[[ RECORD EXTRACTS, beginning ]]

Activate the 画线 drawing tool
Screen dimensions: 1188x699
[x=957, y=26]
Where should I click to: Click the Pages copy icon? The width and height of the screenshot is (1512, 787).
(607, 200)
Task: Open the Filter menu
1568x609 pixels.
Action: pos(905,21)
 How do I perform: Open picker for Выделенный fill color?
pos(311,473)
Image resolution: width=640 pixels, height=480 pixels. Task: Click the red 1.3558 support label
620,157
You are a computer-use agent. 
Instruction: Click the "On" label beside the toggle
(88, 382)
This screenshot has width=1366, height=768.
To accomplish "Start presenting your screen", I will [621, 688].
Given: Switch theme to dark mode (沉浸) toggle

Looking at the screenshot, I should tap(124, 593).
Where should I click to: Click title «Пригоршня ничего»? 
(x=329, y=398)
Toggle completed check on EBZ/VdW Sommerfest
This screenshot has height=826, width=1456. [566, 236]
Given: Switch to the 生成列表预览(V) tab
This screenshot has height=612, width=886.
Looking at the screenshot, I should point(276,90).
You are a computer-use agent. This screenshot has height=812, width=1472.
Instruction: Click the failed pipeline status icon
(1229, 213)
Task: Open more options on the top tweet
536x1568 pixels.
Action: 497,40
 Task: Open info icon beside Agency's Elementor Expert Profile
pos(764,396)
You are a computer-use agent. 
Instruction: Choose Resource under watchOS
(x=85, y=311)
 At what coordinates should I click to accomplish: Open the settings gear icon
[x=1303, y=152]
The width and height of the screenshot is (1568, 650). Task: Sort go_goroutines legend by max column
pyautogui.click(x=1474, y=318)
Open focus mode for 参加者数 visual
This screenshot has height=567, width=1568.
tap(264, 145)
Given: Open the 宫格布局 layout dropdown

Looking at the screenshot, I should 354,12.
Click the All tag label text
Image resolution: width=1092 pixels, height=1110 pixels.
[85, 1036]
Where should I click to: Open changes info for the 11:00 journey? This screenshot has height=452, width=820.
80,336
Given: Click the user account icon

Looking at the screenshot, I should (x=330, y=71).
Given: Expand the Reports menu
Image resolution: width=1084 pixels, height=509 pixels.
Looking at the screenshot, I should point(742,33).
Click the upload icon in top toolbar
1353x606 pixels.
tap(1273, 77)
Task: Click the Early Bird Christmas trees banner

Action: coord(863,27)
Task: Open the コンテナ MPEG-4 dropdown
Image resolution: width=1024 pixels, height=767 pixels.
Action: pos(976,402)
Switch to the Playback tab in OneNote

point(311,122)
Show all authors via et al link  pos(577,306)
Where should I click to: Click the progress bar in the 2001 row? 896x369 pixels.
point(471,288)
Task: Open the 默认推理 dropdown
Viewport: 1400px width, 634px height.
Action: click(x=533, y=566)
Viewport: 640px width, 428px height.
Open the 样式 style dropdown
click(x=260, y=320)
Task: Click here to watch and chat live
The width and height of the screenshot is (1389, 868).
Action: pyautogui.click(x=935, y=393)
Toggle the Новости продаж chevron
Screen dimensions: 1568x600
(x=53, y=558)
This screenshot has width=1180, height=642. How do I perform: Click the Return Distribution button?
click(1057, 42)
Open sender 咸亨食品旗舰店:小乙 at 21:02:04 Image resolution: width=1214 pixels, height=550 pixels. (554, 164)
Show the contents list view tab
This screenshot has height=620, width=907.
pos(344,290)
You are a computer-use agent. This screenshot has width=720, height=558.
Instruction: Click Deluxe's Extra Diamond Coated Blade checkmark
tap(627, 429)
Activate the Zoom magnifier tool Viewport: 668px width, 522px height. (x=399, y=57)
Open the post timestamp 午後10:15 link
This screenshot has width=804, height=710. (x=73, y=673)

[[ RECORD EXTRACTS, end ]]

**PROMPT:**
An exact repeat of all the records is required.

**RESPONSE BOX:**
Activate the 画线 drawing tool
Screen dimensions: 1188x699
[x=957, y=26]
Where should I click to: Click the Pages copy icon? The width and height of the screenshot is (1512, 787).
(607, 200)
Task: Open the Filter menu
1568x609 pixels.
Action: pos(905,21)
 How do I perform: Open picker for Выделенный fill color?
pos(311,473)
Image resolution: width=640 pixels, height=480 pixels. Task: Click the red 1.3558 support label
620,157
You are a computer-use agent. 
Instruction: Click the "On" label beside the toggle
(88, 382)
This screenshot has width=1366, height=768.
To accomplish "Start presenting your screen", I will [621, 688].
Given: Switch theme to dark mode (沉浸) toggle

Looking at the screenshot, I should tap(124, 593).
Where should I click to: Click title «Пригоршня ничего»? 
(x=329, y=398)
Toggle completed check on EBZ/VdW Sommerfest
This screenshot has height=826, width=1456. [566, 236]
Given: Switch to the 生成列表预览(V) tab
This screenshot has height=612, width=886.
Looking at the screenshot, I should point(276,90).
You are a computer-use agent. This screenshot has height=812, width=1472.
Instruction: Click the failed pipeline status icon
(1229, 213)
Task: Open more options on the top tweet
536x1568 pixels.
Action: 497,40
 Task: Open info icon beside Agency's Elementor Expert Profile
pos(764,396)
You are a computer-use agent. 
Instruction: Choose Resource under watchOS
(x=85, y=311)
 At what coordinates should I click to accomplish: Open the settings gear icon
[x=1303, y=152]
The width and height of the screenshot is (1568, 650). Task: Sort go_goroutines legend by max column
pyautogui.click(x=1474, y=318)
Open focus mode for 参加者数 visual
This screenshot has height=567, width=1568.
tap(264, 145)
Given: Open the 宫格布局 layout dropdown

Looking at the screenshot, I should 354,12.
Click the All tag label text
Image resolution: width=1092 pixels, height=1110 pixels.
[85, 1036]
Where should I click to: Open changes info for the 11:00 journey? This screenshot has height=452, width=820.
80,336
Given: Click the user account icon

Looking at the screenshot, I should (x=330, y=71).
Given: Expand the Reports menu
Image resolution: width=1084 pixels, height=509 pixels.
Looking at the screenshot, I should point(742,33).
Click the upload icon in top toolbar
1353x606 pixels.
tap(1273, 77)
Task: Click the Early Bird Christmas trees banner

Action: coord(863,27)
Task: Open the コンテナ MPEG-4 dropdown
Image resolution: width=1024 pixels, height=767 pixels.
Action: pos(976,402)
Switch to the Playback tab in OneNote

point(311,122)
Show all authors via et al link  pos(577,306)
Where should I click to: Click the progress bar in the 2001 row? 896x369 pixels.
point(471,288)
Task: Open the 默认推理 dropdown
Viewport: 1400px width, 634px height.
Action: click(x=533, y=566)
Viewport: 640px width, 428px height.
Open the 样式 style dropdown
click(x=260, y=320)
Task: Click here to watch and chat live
The width and height of the screenshot is (1389, 868).
Action: pyautogui.click(x=935, y=393)
Toggle the Новости продаж chevron
Screen dimensions: 1568x600
(x=53, y=558)
This screenshot has width=1180, height=642. How do I perform: Click the Return Distribution button?
click(1057, 42)
Open sender 咸亨食品旗舰店:小乙 at 21:02:04 Image resolution: width=1214 pixels, height=550 pixels. (554, 164)
Show the contents list view tab
This screenshot has height=620, width=907.
pos(344,290)
You are a computer-use agent. This screenshot has width=720, height=558.
Instruction: Click Deluxe's Extra Diamond Coated Blade checkmark
tap(627, 429)
Activate the Zoom magnifier tool Viewport: 668px width, 522px height. (x=399, y=57)
Open the post timestamp 午後10:15 link
This screenshot has width=804, height=710. (x=73, y=673)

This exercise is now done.